[Opening Extracted material section]
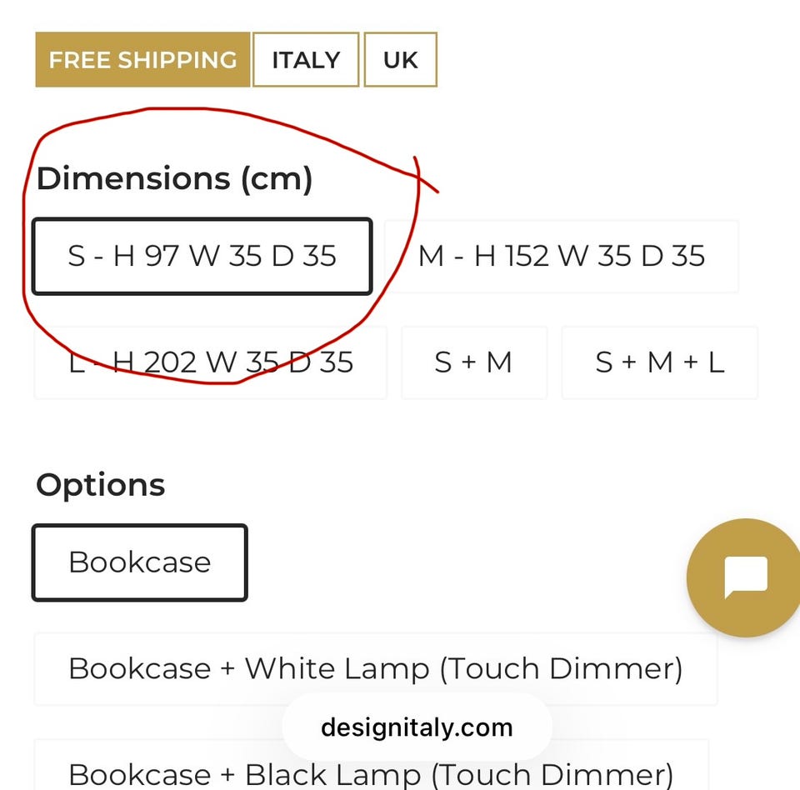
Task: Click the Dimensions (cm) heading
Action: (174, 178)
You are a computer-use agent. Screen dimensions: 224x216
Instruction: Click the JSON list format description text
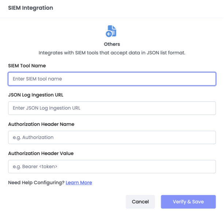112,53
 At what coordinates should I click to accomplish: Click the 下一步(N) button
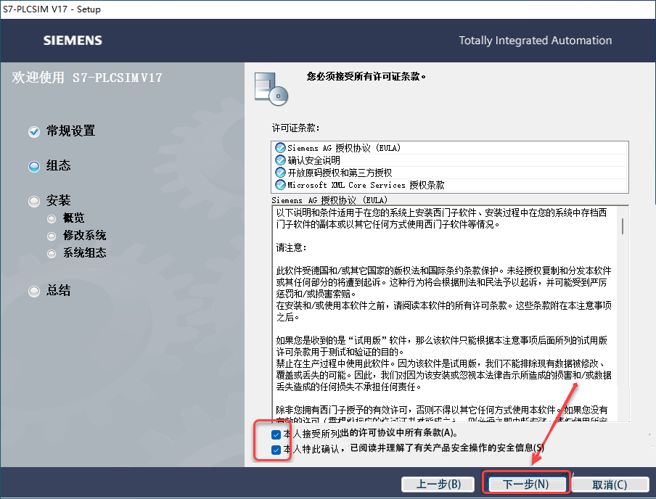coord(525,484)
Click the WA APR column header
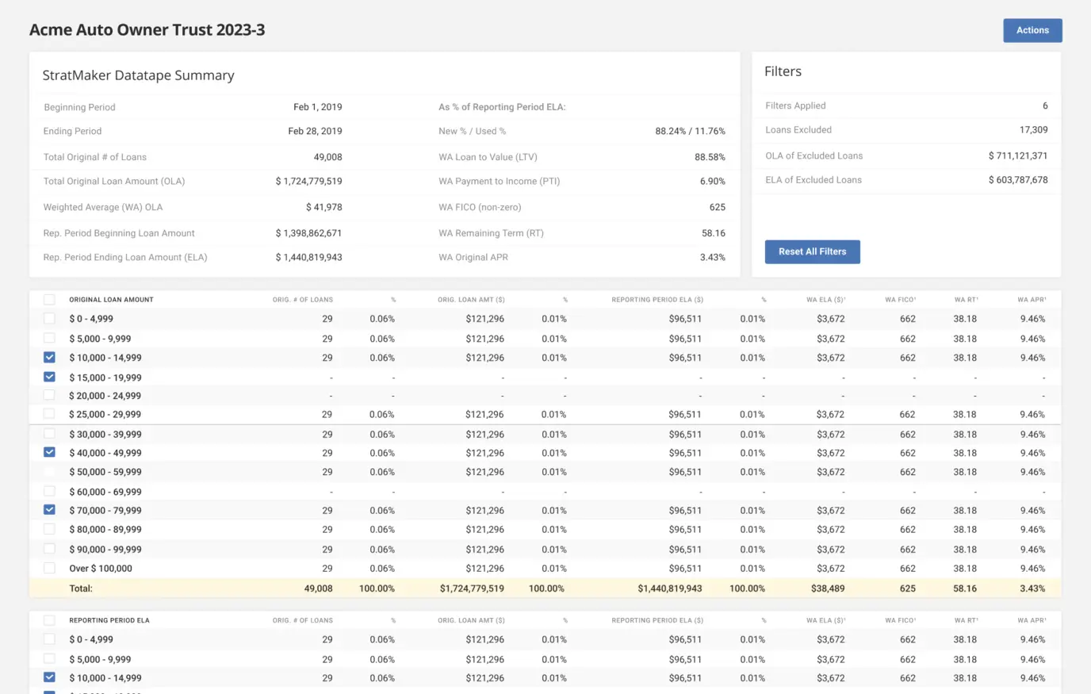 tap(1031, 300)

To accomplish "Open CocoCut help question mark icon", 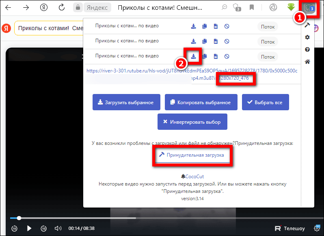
[Closing Extracted material section]
What is required -
Repeat word for word, leaving out the pictures, each line of the records from the line that holds "At what coordinates" through the final one.

Exercise response -
 At what coordinates should I click to accomplish: Click the 下一步(N) button
coord(525,484)
Click the WA APR column header
 tap(1031, 300)

To accomplish "Open CocoCut help question mark icon", 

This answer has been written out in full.